Amazon just pulled my book so it is real.


----------



## Gertie Kindle (Nov 6, 2008)

Wild Rivers said:


> Amazon just pulled my book so it is real.


Me, too. <sigh>


----------



## StarWriter (Jan 18, 2014)

Why would anyone give 10% of your earnings to a service that you can easily do yourself?  I'm new at this, but am I missing something?


----------



## Betsy the Quilter (Oct 27, 2008)

Hi, Ken,

Let's keep this discussion to the D2D/Amazon issue--you can repost your question in the general D2D thread--
http://www.kboards.com/index.php/topic,137808.0

Thanks!

Betsy
KB Mod


----------



## Silly Writer (Jul 15, 2013)

KenLozito said:


> Why would anyone give 10% of your earnings to a service that you can easily do yourself? I'm new at this, but am I missing something?


Because if you're not computer savvy (like me), it can be overwhelming to figure out how to upload to every retailer. Not only that, but they handled the formatting beautifully, all I had to do was upload my Word doc., and total sales was in one place (could look at break-out reports I'd wanted to), the changes to prices, MS, or blurbs happened within hours even on Apple (for me anyway), and they did a great job handling print for CreateSpace, leaving me a huge chunk of time to work on WIP. Not to mention their outstanding customer service skills! Monthly pay, immediate human on the line if you call... I could go on, but that's the big stuff. So sad for D2D


----------



## Silly Writer (Jul 15, 2013)

Betsy the Quilter said:


> Hi, Ken,
> 
> Let's keep this discussion to the D2D/Amazon issue--you can repost your question in the general D2D thread--
> http://www.kboards.com/index.php/topic,137808.0
> ...


Whoops, sorry! I was typing when u posted. Want me to delete?


----------



## Nic (Nov 17, 2013)

Does anyone have an idea what the disagreement between Amazon and D2D was?

Is there any other distributor out there who distributes to Amazon?


----------



## A. S. Warwick (Jan 14, 2011)

KenLozito said:


> Why would anyone give 10% of your earnings to a service that you can easily do yourself? I'm new at this, but am I missing something?


Well for me it is because D2D offer payment by paypal, which Amazon doesn't. Having to deal with all those foreign currency cheques is a complete pain, and when you don't sell a lot, it can take a long while to recieve them.


----------



## sarahdalton (Mar 15, 2011)

I go direct to Amazon but use D2D for B&N and Apple. Well, this sucks. I hope Amazon change their mind soon. D2D is really easy to use. I hope they don't end up losing their reach.


----------



## Nic (Nov 17, 2013)

KenLozito said:


> Why would anyone give 10% of your earnings to a service that you can easily do yourself? I'm new at this, but am I missing something?

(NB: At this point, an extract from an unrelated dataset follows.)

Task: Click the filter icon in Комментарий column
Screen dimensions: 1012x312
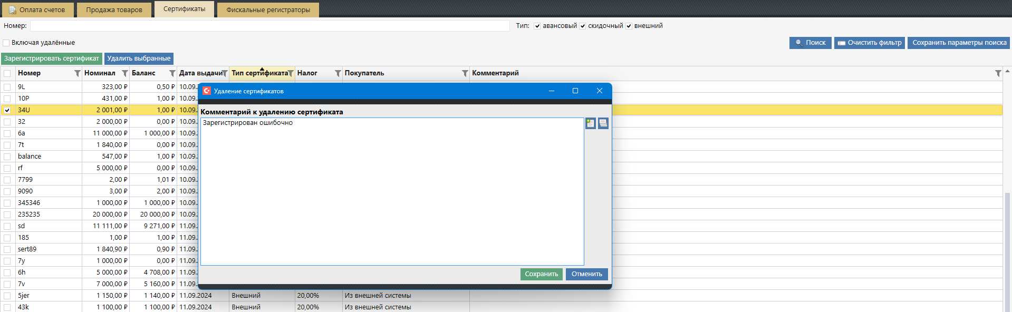Action: point(998,73)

I want to keep my pen names entirely separate. That's impossible if you distribute both directly through Amazon because you're allowed only one seller account for everything. Site and software glitches in the past outed not just the real names of authors, they also outed all the pen names.

D2D would have been a handy solution to keep Amazon from linking the two identities.


----------



## nomesque (Apr 12, 2010)

Bummer, guys.  I know from experience that the same author name and a _similar_ book name will sometimes get automatically combined with an older book, though, so you should be OK with the reviews transferring over, at least.


----------



## Guest (Feb 5, 2014)

Really poor treatment from Amazon I think. Their treatment of D2D and it's customers is appropriate for a rule breaking troll who can't be reasoned with. The average self publisher doesn't deserve to be treated this way, much less a reputable service like D2D. 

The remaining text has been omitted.